报 告 人：王琳 教授
Lin Wang (S’99-M’03-SM’09) received the Ph.D. degree in electronics engineering from the University of Electronic Science and Technology of China in 2001. He had earned his MS in Applied Mathematics in Kunming University of Technology in 1989 and BS in Mathematics in Chongqing Normal University in 1984. From 1984 to 1986, he was a Teaching Assistant with the Mathematics Department, Chongqing Normal University. From 1989 to 2002, he was a Teaching Assistant, a Lecturer, and then an Associate Professor in applied mathematics and communication engineering with the Chongqing University of Post and Telecommunication, China. From 1995 to 1996, he spent one year with the Mathematics Department, University of New England, Australia. In 2003, he spent three months as a Visiting Researcher with the Center for Chaos and Complexity, Department of Electronic Engineering, City University of Hong Kong. In 2013, he was a Senior Visiting Researcher with the Department of ECE, UC Davis. From 2003 to present, he was a Full Professor with the School of Informatics, Xiamen University, China. He had been a Distinguished Professor with Xiamen University since 2012 to 2017. He has authored over180 journal and conference papers (over 50 IEEE journal papers). He holds 21 patents in physical layer in digital communications. His current research interests include source coding/channel coding, joint source and channel coding /decoding, chaos modulation, and their applications to wired/wireless communication and underwater acoustic communications. He has hold several IEEE Conferences as General co-chairs and TPC co-chairs and also been editors several SCI Journals. He is senior member of IEEE since 2009 and member of executive council of Chinese Institute of Electronics since 2019.

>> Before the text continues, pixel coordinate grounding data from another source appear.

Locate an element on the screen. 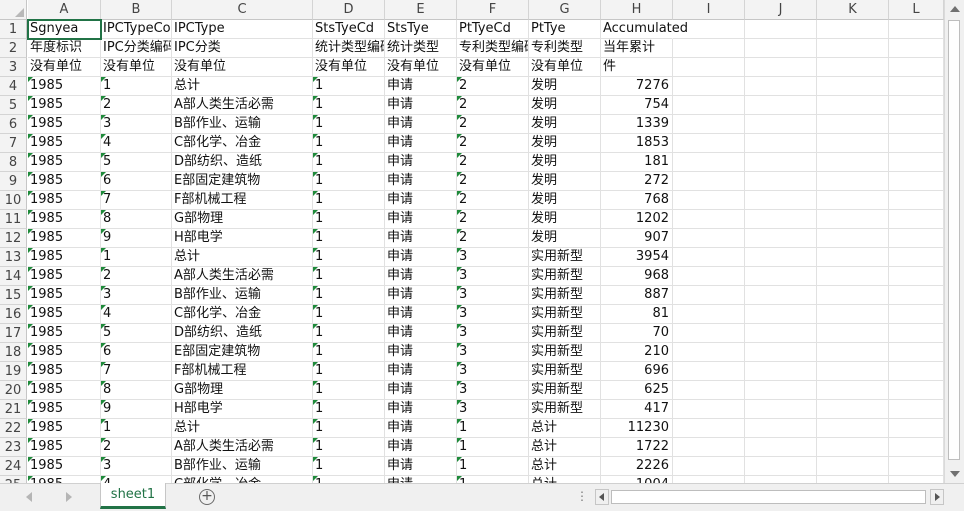 The image size is (964, 511). cell-d5: 1 is located at coordinates (349, 106).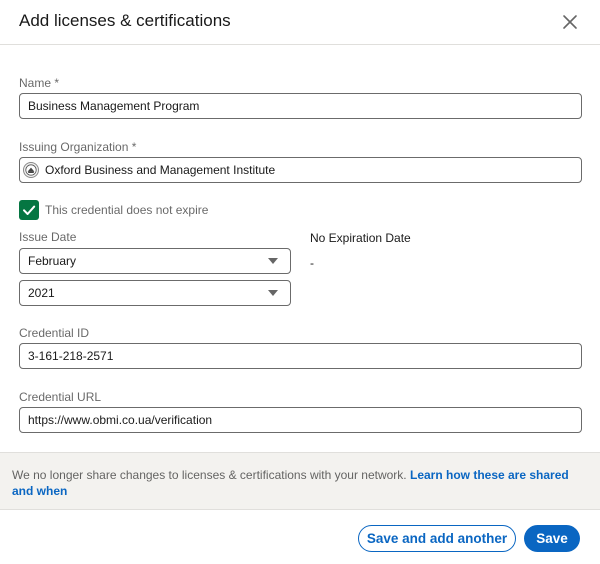  I want to click on issue-date-label: Issue Date, so click(48, 237).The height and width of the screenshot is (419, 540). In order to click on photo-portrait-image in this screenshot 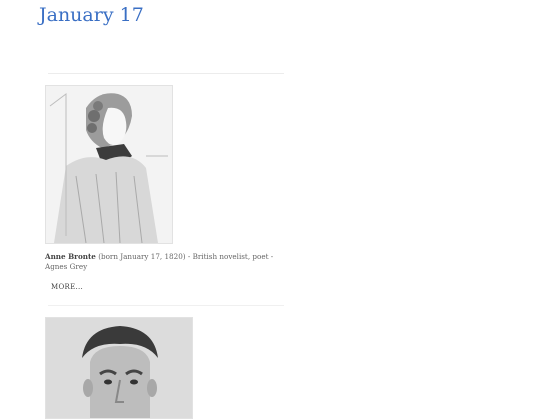, I will do `click(119, 368)`.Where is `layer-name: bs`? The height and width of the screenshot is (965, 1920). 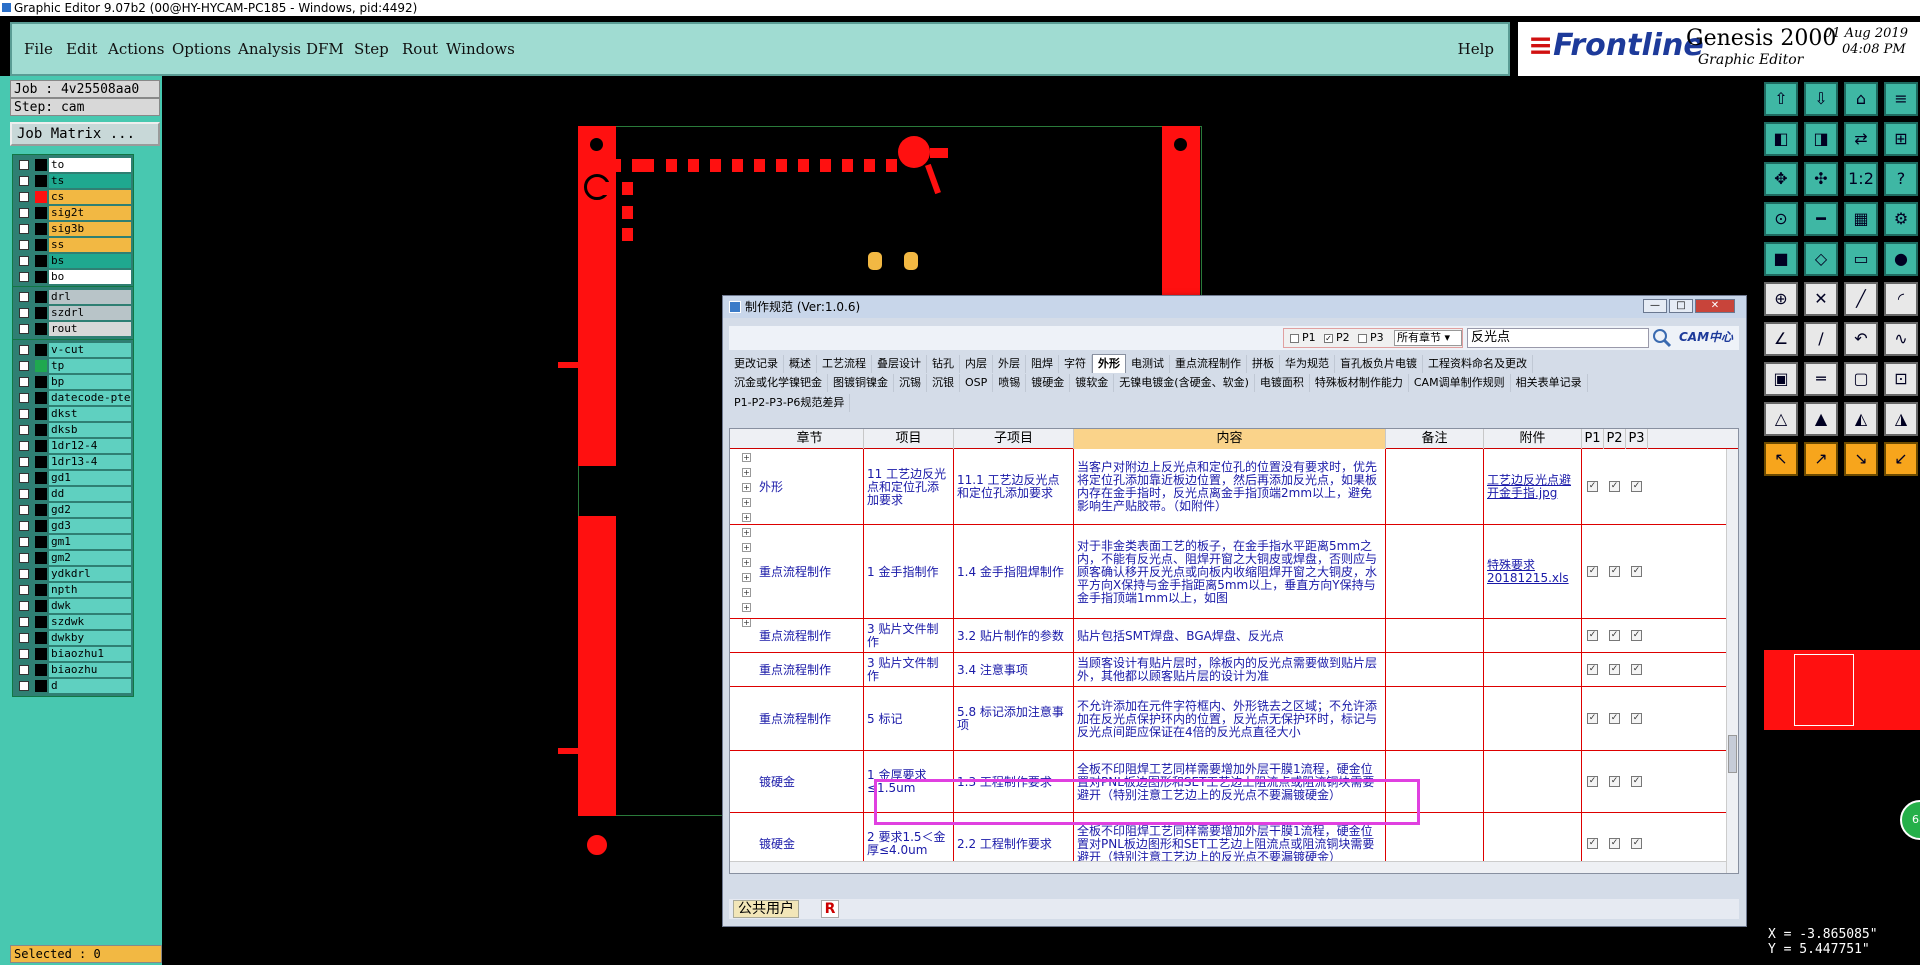
layer-name: bs is located at coordinates (90, 261).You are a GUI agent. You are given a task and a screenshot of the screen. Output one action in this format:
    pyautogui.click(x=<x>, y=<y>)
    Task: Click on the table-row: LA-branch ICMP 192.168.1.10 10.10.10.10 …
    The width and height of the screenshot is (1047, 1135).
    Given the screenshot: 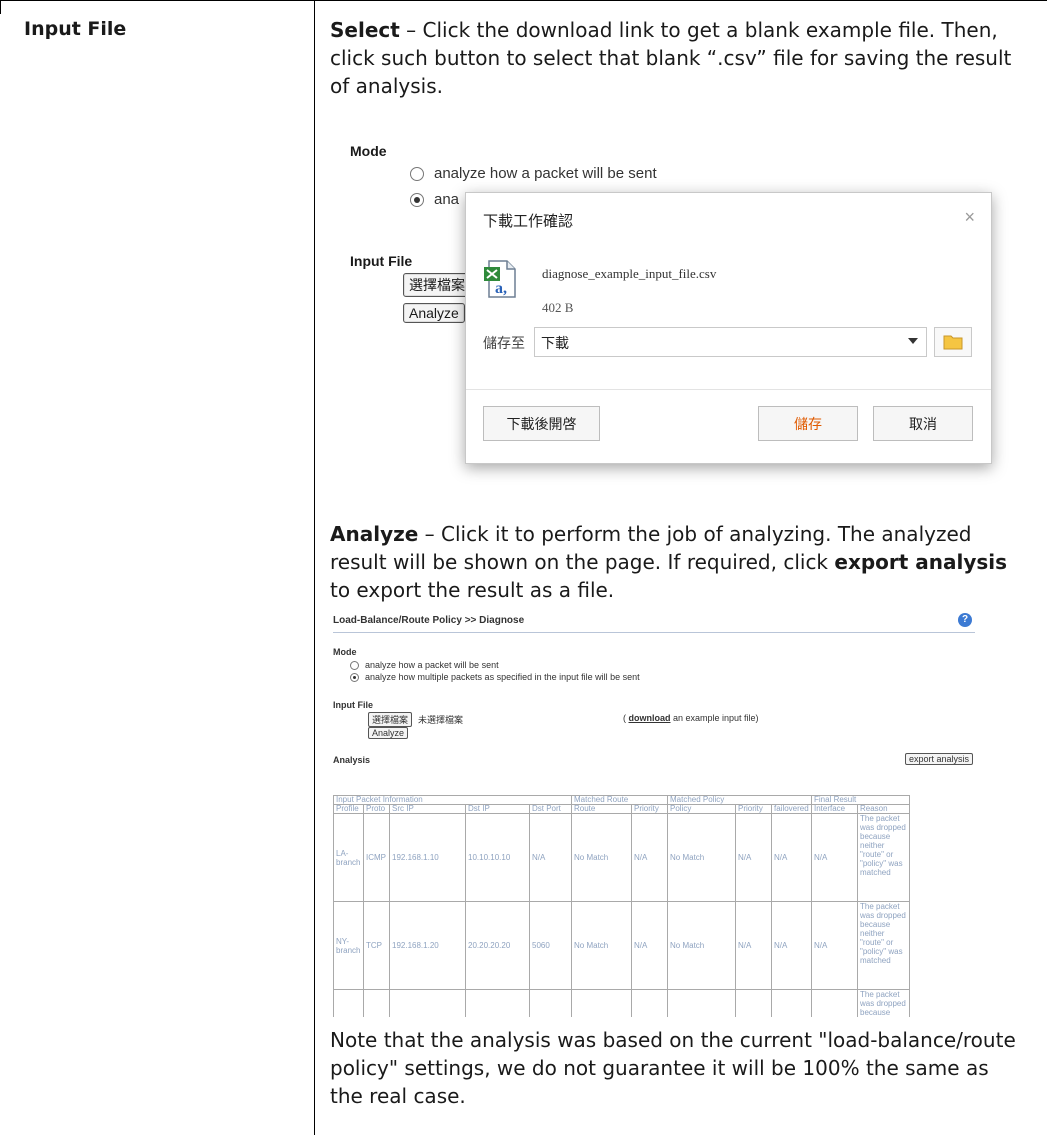 What is the action you would take?
    pyautogui.click(x=622, y=858)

For 6G & B6G, esp. Internet of Things (loT) there is heavy need about low power, low cost, and low delay for the connectivity chips. So the single chip design methodologies integrating different function chips together will become popular in future. As one of these cases, joint source-channel coding (JSCC) has been confirmed to achieve significant coding gain over the separate coding in finite block-length transmission. Although JSCC based on double protograph low-density parity-check (DP-LDPC)codes has been shown to be a good solution for JSCC, it still needs to be optimized to achieve a better bit error rate (BER) performance by means of coding and decoding. In this talk, I will present our global perspective in system design and share the new design principles and methods for the purpose of low decoding threshold and low error-floor.